Ad is below. I cant help as OH would kill me but if anyone can think of a way to help it'd be great!

100 mice and more Small Furries for Sale airdrie Glasgow


----------



## cutekiaro1 (Dec 15, 2009)

are these people for real


----------



## PurpleCrow (Mar 22, 2009)

"May swap" ?!?!?!


----------



## miniloo (Feb 7, 2011)

why would anyone have that many and then deside to give them up, more to the point how do you get to the point of having that many this is crasy


----------



## niki87 (Nov 18, 2009)

Oh dear!!! I waaaaaaaaaaaaaaaannnnt!!!!!!!!!!!!!!!!!!!!!


----------



## Starlite (Sep 9, 2009)

Ive been warned no more animals till the baby is here so no chance of taking them sadly 
I think he has just been letting them breed till he got bored of them, its unbelievable!


----------



## Paws&Claws (Aug 29, 2009)

they are going to be soo poorly :crying: They will be mating with there siblings and they are living on sawdust  x


----------



## PurpleCrow (Mar 22, 2009)

niki87 said:


> Oh dear!!! I waaaaaaaaaaaaaaaannnnt!!!!!!!!!!!!!!!!!!!!!


Got enough cages for 100 mice :lol:


----------



## Amethyst (Jun 16, 2010)

These people make you sick ...

Poor mice, kept in food containers


----------



## niki87 (Nov 18, 2009)

Starlite said:


> Ive been warned no more animals till the baby is here so no chance of taking them sadly
> I think he has just been letting them breed till he got bored of them, its unbelievable!


Ooooh congrats on the pregnancy!! I want another baby too.
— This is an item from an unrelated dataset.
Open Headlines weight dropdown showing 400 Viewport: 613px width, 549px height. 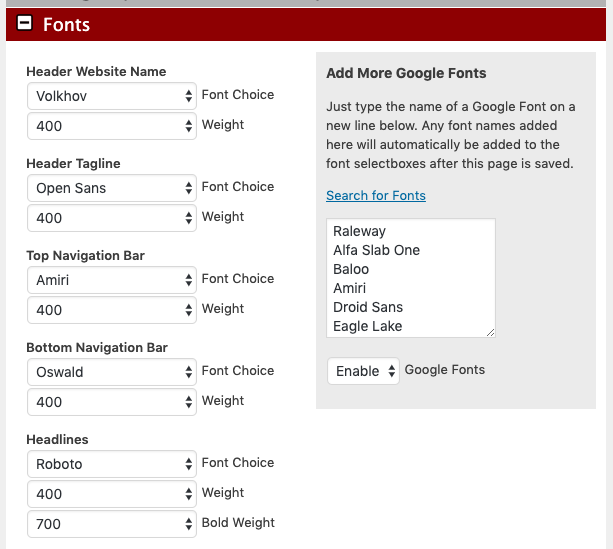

Oooh I want everything


----------



## Amethyst (Jun 16, 2010)

miniloo said:


> why would anyone have that many and then deside to give them up, more to the point how do you get to the point of having that many this is crasy


Because they have no sense of responsibility or respect for animals for a start 

Maybe they were selling to provide baby mice to kill and sell to reptile shops :confused1:


----------



## suewhite (Oct 31, 2009)

Amethyst said:


> Because they have no sense of responsibility or respect for animals for a start
> 
> Maybe they were selling to provide baby mice to kill and sell to reptile shops :confused1:


Thats exactly what I was thinking


----------



## Amethyst (Jun 16, 2010)

suewhite said:


> Thats exactly what I was thinking


Yeah, my heart sank when I saw the pictures


----------



## Yorkshire_Rose (Aug 5, 2009)

Without going too much into it.

Ive had more mice than that, and i have to rehome the majority ( i have 4 left plus 5 males from a litter i kept as they werent old enough.) but i had to rehome mine becaus eive los tmy job and couldnt afford them anymore.

Also 6 tubs/cages isnt enough for 100 mice (im pretty sure i have a mixure of tanks and tunbs/cages and there probly around 50 cages :S if not more).

If people knew where the majority or mice came from in pet shops for feeding reptiles theyd be ever more disgusted and they come from a lot more crowded and disgusting places.


Anyway i wish i could help but i cant at the moment due to lack of funds.


----------



## purple_x (Dec 29, 2010)

Oh that's just horrible and upsetting to see 

Those poor little mice. 
I hope someone can take them and keep them as pets and give them the good life they deserve.


----------